Von "Indianerromantik" kann in Frauke Buchholz´Debütroman "Frostmond" keine Rede sein, auch wenn es um die Welt der Indigenen im heutigen Kanada geht, ganz besonders der Cree Indianer im Norden Quebecs. Hierher bricht der meist mürrische und mit zahlreichen Vorurteilen behaftete Profiler Ted Garner aus der Prärieprovinz Saskatchewan auf sich.

Mit dem frankokanadischen Polizisten LeRoux von der Sureté in Montreal bildet er nicht gerade ein Ermittlerduo, bei dem die die Chemie stimmt: LeRoux steckt mitten in der Midlifecrisis, nimmt es mit der Arbeitsmoral nicht so genau und verbringt während eines angeblichen Zahnarzttermins in der Mittagspause die Zeit auch schon mal in einem Stundenhotel mit einer Affäre. Garner ist für ihn eine Spaßbremse. Und französisch spricht der Anglokanadier auch nicht.

Doch angesichts ihres Falls müssen die beiden ihre Animositäten beiseite legen. In Montreal ist im St Lorenz Strom die Leiche einer jungen Indianerin angeschwemmt worden, mit aufgesetztem Kopfschuss ermordet, Drogen im Orgaismus, offensichtlich schwer misshandelt und schwanger. Die Art der Tötung erinnert an ähnliche Fälle entlang des Transkanada Highway: Indigene Frauen, meist Prostituierte, häufig vor dem Mord vergewaltigt oder misshandelt. Mindestens drei Fälle in der Provinz Quebec scheinen zusammenzuhängen.
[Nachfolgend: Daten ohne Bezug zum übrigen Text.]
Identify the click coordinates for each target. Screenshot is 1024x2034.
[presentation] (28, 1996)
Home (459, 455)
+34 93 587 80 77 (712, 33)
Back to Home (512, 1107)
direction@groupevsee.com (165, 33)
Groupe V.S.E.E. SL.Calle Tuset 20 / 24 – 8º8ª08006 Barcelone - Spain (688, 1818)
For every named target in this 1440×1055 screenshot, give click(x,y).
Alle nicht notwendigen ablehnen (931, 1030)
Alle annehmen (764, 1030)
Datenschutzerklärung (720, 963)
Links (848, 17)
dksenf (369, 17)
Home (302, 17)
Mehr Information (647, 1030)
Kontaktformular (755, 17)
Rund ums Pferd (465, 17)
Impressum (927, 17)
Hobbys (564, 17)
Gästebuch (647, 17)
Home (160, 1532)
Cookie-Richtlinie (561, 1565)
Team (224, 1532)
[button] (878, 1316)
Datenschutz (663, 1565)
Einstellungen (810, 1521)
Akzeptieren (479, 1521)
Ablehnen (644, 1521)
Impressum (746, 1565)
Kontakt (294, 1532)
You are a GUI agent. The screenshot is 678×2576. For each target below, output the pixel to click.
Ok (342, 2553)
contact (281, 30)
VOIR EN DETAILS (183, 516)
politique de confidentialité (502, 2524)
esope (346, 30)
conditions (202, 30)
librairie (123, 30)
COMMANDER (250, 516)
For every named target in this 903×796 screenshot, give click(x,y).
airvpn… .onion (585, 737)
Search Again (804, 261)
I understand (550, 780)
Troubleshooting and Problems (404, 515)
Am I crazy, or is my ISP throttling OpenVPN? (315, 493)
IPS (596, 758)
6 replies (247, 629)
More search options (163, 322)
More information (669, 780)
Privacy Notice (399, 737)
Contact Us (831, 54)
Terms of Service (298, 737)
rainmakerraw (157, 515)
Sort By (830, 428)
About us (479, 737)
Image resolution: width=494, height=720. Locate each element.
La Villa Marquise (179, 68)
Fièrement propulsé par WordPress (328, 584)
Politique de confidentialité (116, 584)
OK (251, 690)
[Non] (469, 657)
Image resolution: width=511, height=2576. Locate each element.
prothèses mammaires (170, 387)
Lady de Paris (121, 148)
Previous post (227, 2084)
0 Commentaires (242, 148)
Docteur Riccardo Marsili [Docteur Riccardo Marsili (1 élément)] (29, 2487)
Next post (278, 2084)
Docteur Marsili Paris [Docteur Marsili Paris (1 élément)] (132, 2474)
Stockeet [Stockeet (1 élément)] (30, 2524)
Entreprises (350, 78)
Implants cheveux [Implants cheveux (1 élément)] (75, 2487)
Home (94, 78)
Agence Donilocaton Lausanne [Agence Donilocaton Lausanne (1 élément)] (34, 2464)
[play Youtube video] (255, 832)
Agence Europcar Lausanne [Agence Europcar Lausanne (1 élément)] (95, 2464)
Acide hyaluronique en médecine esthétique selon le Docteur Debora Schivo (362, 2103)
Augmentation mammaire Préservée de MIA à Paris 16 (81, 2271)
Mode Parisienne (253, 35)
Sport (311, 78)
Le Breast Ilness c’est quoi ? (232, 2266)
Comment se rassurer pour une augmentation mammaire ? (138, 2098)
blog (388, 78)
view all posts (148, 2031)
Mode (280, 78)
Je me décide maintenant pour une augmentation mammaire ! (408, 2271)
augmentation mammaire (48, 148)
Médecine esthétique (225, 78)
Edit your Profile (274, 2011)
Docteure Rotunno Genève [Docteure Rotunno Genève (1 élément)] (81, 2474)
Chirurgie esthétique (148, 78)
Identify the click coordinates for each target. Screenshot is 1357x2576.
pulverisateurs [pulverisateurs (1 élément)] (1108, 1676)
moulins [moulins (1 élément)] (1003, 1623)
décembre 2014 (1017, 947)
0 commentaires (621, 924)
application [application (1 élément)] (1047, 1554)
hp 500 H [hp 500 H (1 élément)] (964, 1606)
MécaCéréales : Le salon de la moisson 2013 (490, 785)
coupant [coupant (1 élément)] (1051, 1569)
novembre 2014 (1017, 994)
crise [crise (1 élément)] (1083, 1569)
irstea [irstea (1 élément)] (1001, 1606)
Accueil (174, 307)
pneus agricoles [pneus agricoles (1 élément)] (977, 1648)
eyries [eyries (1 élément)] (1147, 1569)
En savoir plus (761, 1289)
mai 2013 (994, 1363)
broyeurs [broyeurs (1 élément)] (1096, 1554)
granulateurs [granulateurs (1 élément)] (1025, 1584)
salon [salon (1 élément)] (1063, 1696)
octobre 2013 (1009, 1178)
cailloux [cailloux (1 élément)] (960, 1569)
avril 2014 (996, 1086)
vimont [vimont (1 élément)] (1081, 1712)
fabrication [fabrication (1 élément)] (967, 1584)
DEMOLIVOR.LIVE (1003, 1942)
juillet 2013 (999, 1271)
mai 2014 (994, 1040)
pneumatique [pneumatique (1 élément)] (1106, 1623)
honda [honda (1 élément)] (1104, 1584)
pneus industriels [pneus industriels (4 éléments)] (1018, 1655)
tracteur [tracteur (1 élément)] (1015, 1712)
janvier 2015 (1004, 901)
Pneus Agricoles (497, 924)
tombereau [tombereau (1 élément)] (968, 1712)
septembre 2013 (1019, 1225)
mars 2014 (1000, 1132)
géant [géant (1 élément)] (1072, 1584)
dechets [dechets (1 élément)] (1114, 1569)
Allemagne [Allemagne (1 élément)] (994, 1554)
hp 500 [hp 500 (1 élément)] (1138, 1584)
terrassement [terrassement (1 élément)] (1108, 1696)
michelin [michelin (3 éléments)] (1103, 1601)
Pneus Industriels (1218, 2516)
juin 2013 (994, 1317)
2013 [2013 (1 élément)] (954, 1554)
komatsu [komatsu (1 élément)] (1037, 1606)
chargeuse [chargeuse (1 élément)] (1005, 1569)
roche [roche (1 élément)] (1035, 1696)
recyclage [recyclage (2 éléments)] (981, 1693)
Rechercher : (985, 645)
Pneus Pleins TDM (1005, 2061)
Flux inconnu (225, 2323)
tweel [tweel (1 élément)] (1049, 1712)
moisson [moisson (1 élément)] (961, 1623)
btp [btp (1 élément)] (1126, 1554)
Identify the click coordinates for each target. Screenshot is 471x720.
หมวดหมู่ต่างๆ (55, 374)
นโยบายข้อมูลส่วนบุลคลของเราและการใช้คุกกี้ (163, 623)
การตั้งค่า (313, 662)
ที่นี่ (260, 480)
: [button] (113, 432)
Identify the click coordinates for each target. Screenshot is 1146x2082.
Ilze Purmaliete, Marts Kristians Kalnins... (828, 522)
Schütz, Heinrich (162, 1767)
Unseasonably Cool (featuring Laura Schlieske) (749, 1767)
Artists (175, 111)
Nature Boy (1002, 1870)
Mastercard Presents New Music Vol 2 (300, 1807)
Auf der Suche nach dem Mörder begleiten die beiden Polizisten den Sarg des toten Mädchens, das erst 15 Jahre alt war, in das Cree Reservat, in dem ihre Familie lebt. Die Zustände sind desolat: Beide Eltern sind schwere Alkoholiker, die jüngeren Geschwister wachsen völlig verwahrlost auf, der Vater hat Jeannette mit ihren Misshandlungen in die Flucht getrieben. Nur der Cousin des Mädchens, der als traditioneller Jäger lebt und von seinem Großvater die "alten Wege" seines Volkes gelernt hat, will Jeannette rächen und ihren Mörder finden.

Die Handlung folgt zwei Strängen - den offiziellen Ermittlungen der Polizei und der Jagd des Cousins nach dem Täter, die ihn in die ungeliebte Großstadt der Weißen führt. Hier geht es nicht nur um einen Serienmord, sondern auch gleich mehrfach um Kulturclashs, allen voran dem zwischen der Welt der Indigenen und der Mehrheitsgesellschaft, aber auch zwischen Anglo- und Frankokanadiern. Und selbst innerhalb der Indigenen ist die Solidarität begrenzt, distanzieren sich Innuit von Indianers oder gibt es Spannungen innerhalb der Reservation.

Der Plot von "Frostmond" ist gut entwickelt und sorgt wiederholt für überraschende Wendungen. Frauke Bucholz kommt zwar aus Deutschland, hat sich aber offensichtlich ausgiebig mit der kanadischen Gesellschaft im allgemeinen und der Realität der Indigenen im besonderen befasst. Manches, was sie anspricht und beschreibt, ist beispielsweise auch immer wieder Thema in den Büchern des Ojibwe-Autors Richard Wagamese.W.P. Kinsella wurde im Zuge der woke-Diskussionen ja bereits kulturelle Aneignung im Zusammenhang mit seinen Kurzgeschichten über eine Clique junger Cree vorgeworfen. Angsichts dieses Kanada Noir sollte jedenfalls nicht bekrittelt werden, dass die Autorin weiß und nicht einmal Kanadierin ist: Frostmond ist spannend, düster, gut geschrieben und in der Hörbuchversion von Sprecherin Brigitte Carlsen auch ausgesprochen hörbar interpretiert.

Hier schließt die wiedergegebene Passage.